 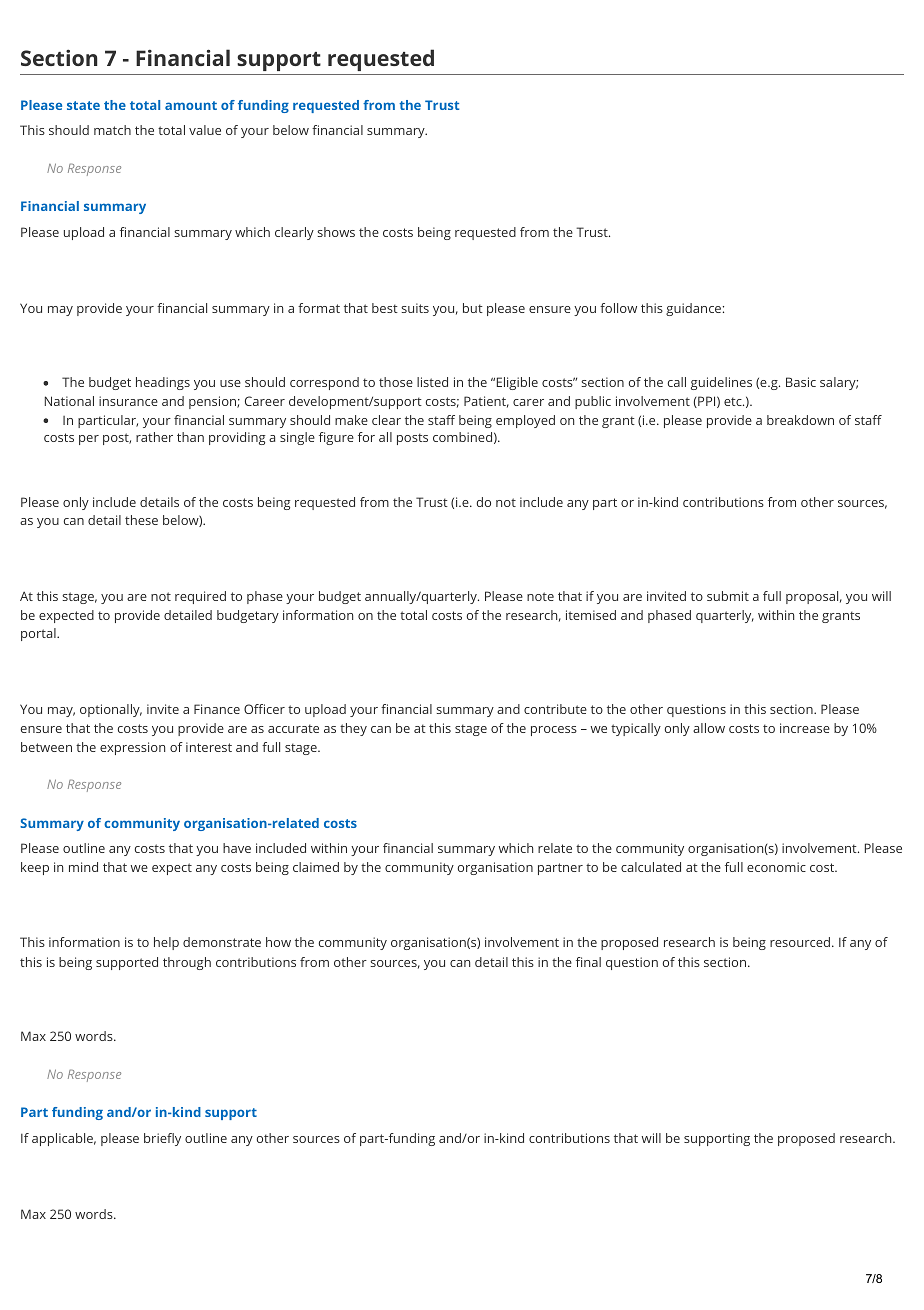 What do you see at coordinates (693, 309) in the screenshot?
I see `guidance` at bounding box center [693, 309].
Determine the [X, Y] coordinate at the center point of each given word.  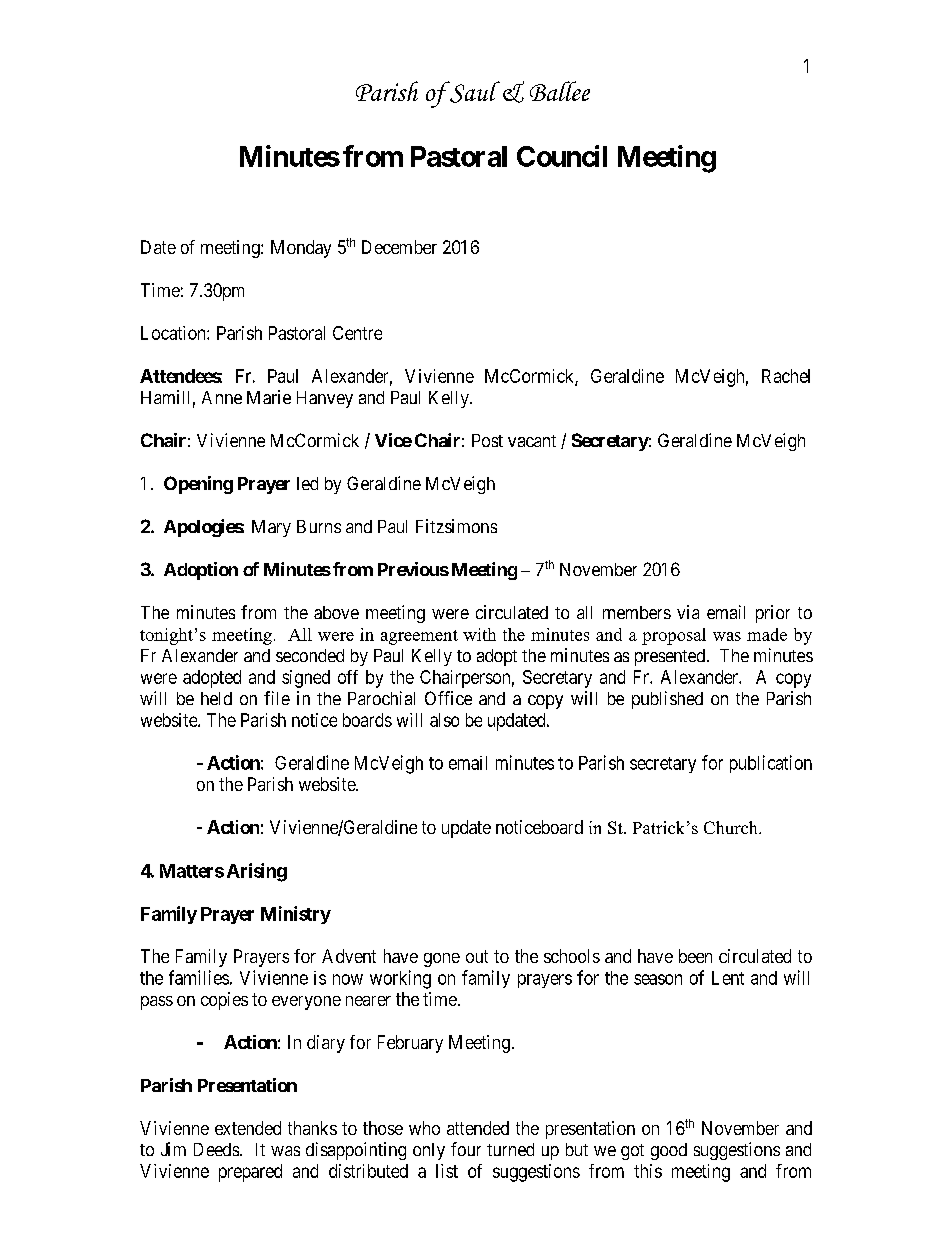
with [479, 634]
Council [562, 156]
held [216, 698]
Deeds [216, 1149]
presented [670, 657]
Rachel [786, 376]
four [466, 1149]
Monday [301, 249]
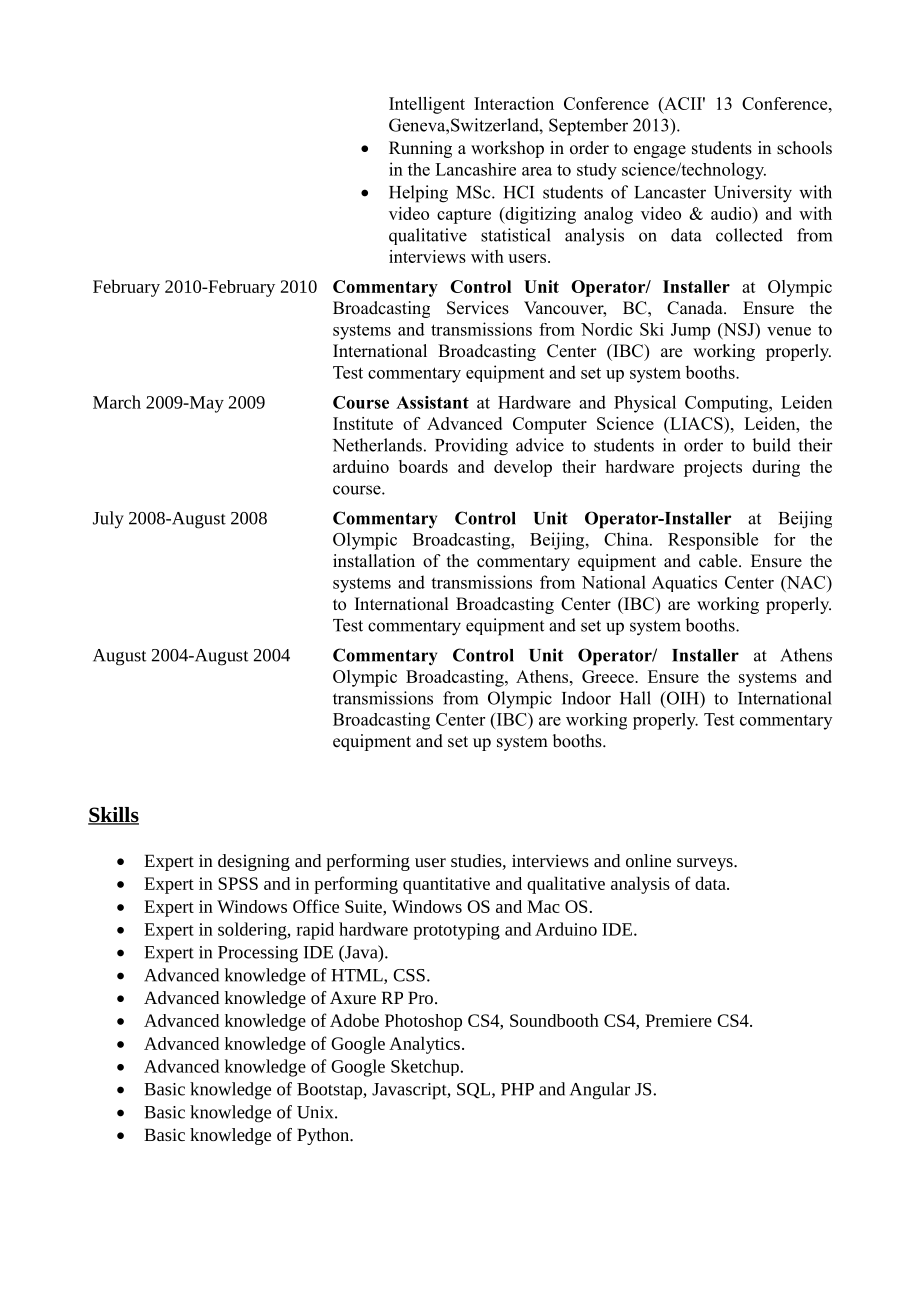  I want to click on SPSS, so click(238, 883).
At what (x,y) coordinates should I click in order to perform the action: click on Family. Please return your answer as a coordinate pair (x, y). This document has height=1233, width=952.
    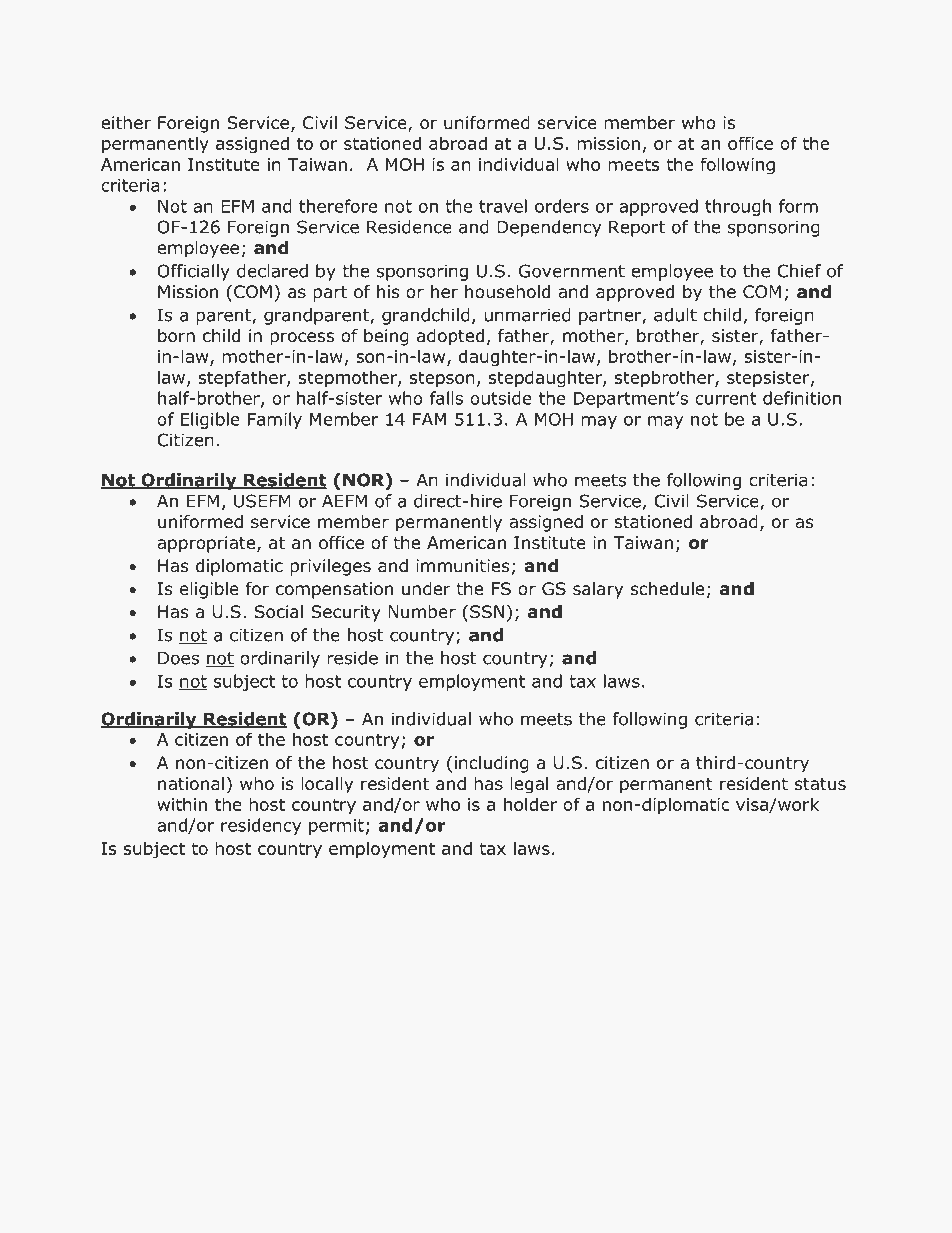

> **PROBLEM STATEMENT**:
Please reproduce every one of the entries above word for word, omitting the pictures.

> **RESULT OF THE EXERCISE**:
  What do you see at coordinates (693, 309) in the screenshot?
I see `guidance` at bounding box center [693, 309].
Determine the [X, Y] coordinate at the center point of each given word.  
with [479, 634]
Council [562, 156]
held [216, 698]
Deeds [216, 1149]
presented [670, 657]
Rachel [786, 376]
four [466, 1149]
Monday [301, 249]
  I want to click on SPSS, so click(238, 883).
At what (x,y) coordinates should I click in order to perform the action: click on Family. Please return your answer as a coordinate pair (x, y). This document has height=1233, width=952.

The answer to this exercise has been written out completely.